[Stored items]
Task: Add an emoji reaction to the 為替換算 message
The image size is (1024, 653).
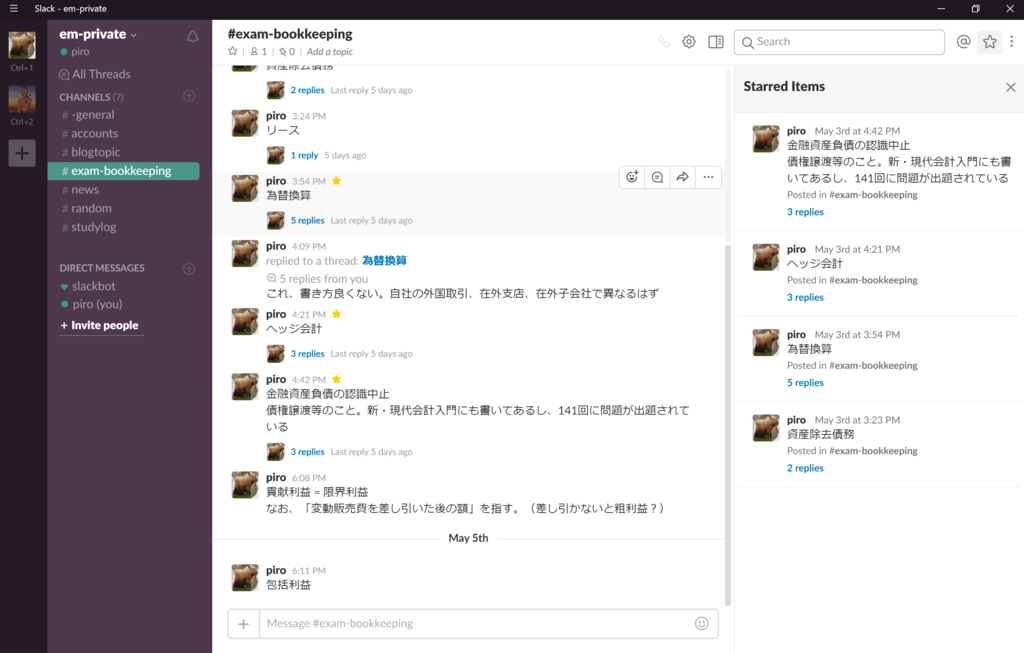Action: pyautogui.click(x=632, y=177)
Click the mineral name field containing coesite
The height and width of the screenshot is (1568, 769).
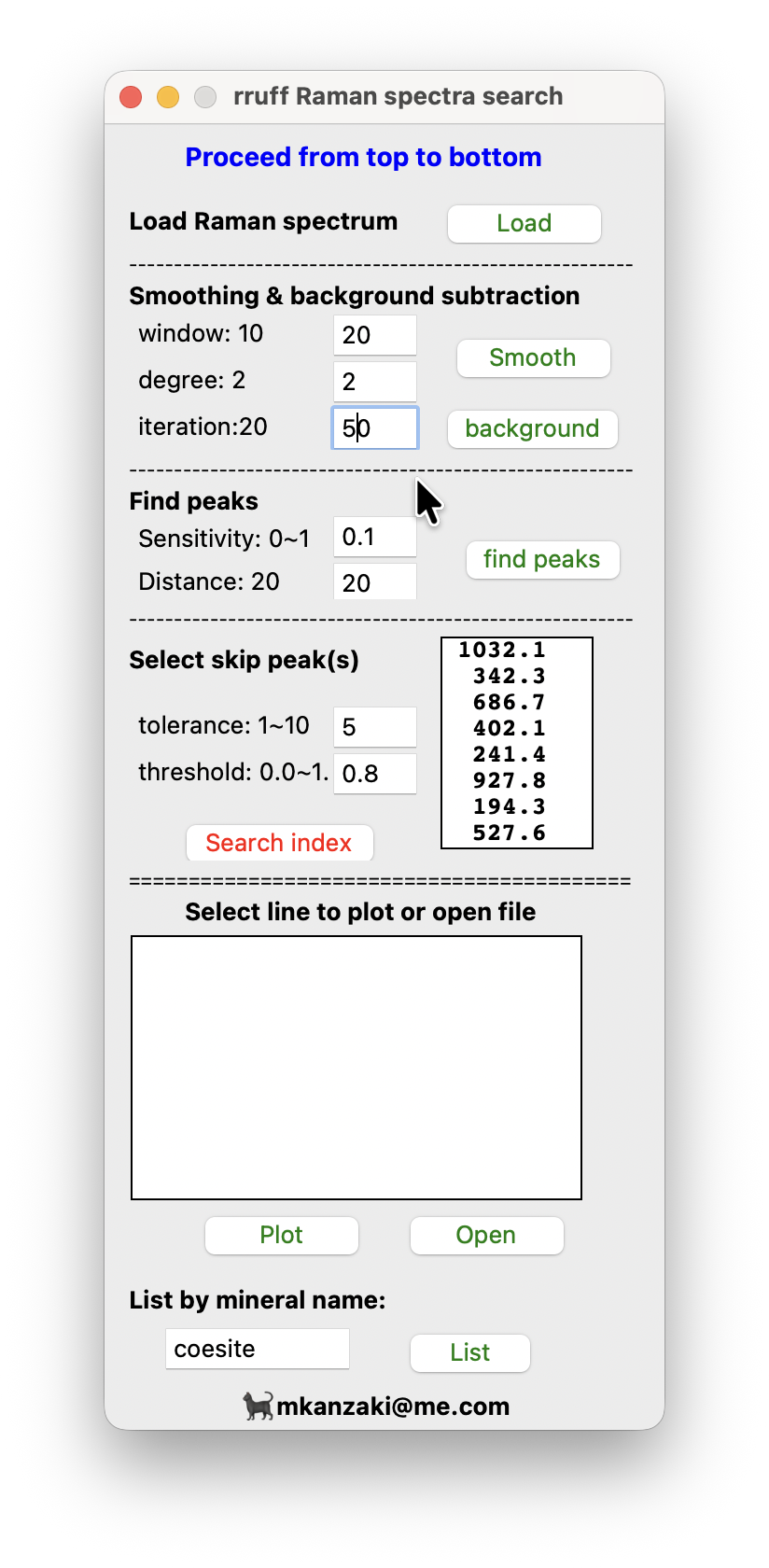[257, 1350]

▶ Work order
Write out the entries above word for word. Do not include the pictures.

▶ Task solution
Task: Add an emoji reaction to the 為替換算 message
The image size is (1024, 653).
Action: pyautogui.click(x=632, y=177)
Click the mineral name field containing coesite
The height and width of the screenshot is (1568, 769).
[257, 1350]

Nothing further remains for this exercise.